I really enjoyed seeing the other barbies, but you like.. glued the picture to your face cuz it's SO exactly like it! great job. 

Kudos!


----------



## ChristineLE24 (Jan 27, 2007)

Fabulous job, great blending. Hopefully I will be that good soon. I love Pink Poodle too


----------



## DevinGirl (Apr 6, 2007)

Wow, this is beautiful!  That barbie looks marvelous - not old!  I'm in love with your lipcolor!  Bright, awesome, & hot!


----------



## Taj (Apr 6, 2007)

You are so barbie with an ethnic touch !


----------



## chrisantiss (Apr 6, 2007)

very pretty


----------



## msmack (Apr 6, 2007)

VERY Barbie~ I think you did a great job!!!


----------



## ashley_v85 (Apr 6, 2007)

You did a great job!
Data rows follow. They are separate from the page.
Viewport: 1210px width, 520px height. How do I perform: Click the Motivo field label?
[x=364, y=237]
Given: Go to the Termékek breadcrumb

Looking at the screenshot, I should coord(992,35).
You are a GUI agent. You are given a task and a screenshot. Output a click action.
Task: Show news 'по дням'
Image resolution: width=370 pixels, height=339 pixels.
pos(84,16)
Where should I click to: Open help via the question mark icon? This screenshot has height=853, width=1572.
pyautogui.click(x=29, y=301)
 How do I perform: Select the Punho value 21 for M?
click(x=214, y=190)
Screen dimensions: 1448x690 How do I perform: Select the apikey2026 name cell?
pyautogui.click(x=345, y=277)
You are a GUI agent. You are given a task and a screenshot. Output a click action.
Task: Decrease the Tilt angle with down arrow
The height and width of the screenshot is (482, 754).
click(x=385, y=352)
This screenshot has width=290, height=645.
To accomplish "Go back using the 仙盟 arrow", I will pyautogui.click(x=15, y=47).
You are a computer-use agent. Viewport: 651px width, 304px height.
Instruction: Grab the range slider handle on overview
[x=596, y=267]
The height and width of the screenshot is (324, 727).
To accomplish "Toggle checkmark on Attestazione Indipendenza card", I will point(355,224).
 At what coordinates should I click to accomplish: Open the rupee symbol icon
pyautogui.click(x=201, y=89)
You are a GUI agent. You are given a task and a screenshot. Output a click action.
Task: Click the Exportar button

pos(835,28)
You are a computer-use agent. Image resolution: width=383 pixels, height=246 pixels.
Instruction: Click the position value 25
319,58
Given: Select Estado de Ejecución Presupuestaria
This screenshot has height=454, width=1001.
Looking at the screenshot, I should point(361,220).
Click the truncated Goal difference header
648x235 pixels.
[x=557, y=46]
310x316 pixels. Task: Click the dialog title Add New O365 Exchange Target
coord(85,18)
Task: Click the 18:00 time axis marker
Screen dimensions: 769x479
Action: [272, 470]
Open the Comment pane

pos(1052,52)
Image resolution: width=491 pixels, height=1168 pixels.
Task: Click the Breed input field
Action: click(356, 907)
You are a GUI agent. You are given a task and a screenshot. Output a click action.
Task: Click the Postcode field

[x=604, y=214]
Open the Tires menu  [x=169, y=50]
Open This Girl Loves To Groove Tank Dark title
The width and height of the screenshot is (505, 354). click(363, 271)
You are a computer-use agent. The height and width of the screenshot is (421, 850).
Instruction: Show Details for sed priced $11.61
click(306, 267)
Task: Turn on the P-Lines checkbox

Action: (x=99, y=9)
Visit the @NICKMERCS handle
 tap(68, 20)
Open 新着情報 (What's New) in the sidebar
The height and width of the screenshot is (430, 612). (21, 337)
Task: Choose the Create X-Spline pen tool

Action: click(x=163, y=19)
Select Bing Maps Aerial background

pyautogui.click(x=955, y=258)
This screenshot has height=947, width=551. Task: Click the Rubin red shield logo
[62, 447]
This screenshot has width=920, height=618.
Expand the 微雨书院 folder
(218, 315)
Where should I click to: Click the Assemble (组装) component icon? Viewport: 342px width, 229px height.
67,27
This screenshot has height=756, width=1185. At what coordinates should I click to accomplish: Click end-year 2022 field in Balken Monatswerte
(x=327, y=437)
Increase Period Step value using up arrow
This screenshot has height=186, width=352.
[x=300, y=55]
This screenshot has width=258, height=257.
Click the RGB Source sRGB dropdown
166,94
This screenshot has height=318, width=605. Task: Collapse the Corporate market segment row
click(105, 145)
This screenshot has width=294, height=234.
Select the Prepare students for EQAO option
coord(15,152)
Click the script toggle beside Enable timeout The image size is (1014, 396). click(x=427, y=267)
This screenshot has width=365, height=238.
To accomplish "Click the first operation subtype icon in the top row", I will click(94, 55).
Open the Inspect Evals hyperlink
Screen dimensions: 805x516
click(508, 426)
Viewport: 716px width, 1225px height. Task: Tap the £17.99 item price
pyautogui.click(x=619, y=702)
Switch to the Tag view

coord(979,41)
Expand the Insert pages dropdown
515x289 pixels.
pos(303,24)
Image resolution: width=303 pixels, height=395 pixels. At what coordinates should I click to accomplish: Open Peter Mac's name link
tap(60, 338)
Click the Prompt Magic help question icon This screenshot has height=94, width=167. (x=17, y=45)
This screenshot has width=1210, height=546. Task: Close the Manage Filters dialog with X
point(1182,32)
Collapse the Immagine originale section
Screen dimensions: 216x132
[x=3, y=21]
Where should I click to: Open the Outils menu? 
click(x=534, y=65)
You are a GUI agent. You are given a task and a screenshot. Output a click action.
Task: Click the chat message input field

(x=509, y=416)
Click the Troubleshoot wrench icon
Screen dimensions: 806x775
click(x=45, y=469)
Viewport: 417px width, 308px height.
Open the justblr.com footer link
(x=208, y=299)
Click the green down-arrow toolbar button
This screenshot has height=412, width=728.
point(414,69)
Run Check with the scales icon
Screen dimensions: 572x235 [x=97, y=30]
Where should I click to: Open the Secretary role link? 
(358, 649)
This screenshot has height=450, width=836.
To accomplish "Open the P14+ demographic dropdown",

I love how dramatic it is. Very cute. And very Barbie-ish.


----------



## Krasevayadancer (Apr 8, 2007)

The barbie look never gets old, love it!


----------



## clwkerric (May 26, 2007)

Very nice!


----------



## bhaerynden (May 27, 2007)

Nice ! I love the lashes !!


----------



## ms_tae0301 (Sep 27, 2007)

i love this. i just love dark pinks!!!


----------



## pichima (Sep 27, 2007)

good job! love the eyes and lashes


----------